Extract all lines from the data beneath that include the word "agent".
+++ SUPPLIED DATA
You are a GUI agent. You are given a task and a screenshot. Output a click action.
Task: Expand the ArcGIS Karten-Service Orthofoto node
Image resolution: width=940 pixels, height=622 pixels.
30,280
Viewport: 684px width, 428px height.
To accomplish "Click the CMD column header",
++++++
+++ SUPPLIED DATA
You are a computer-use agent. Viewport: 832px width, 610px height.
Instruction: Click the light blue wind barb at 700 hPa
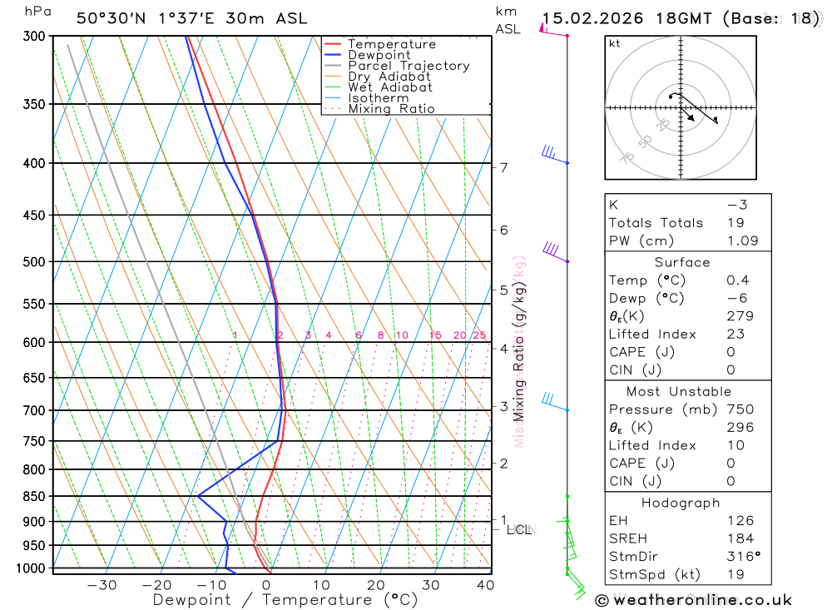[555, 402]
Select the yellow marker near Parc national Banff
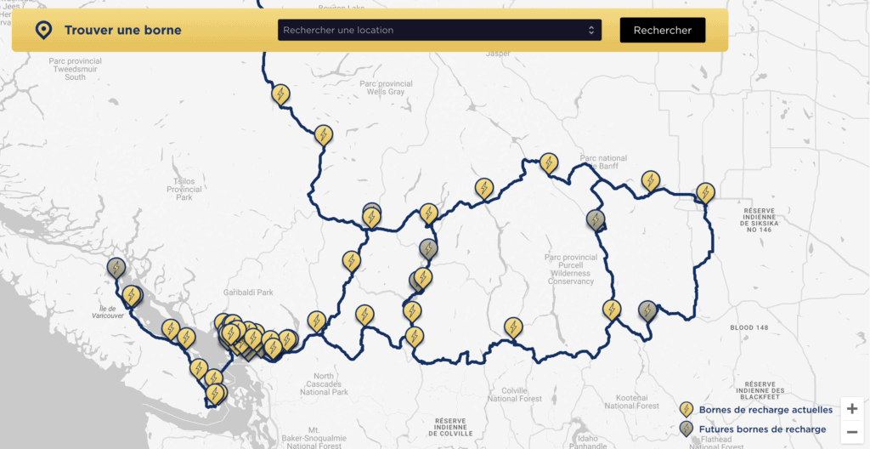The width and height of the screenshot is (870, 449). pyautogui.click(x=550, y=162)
++++++
EXERCISE ANSWER
You are a GUI agent. You are given a task and a screenshot. Output a click action.
You are a computer-use agent. Viewport: 832px width, 610px height.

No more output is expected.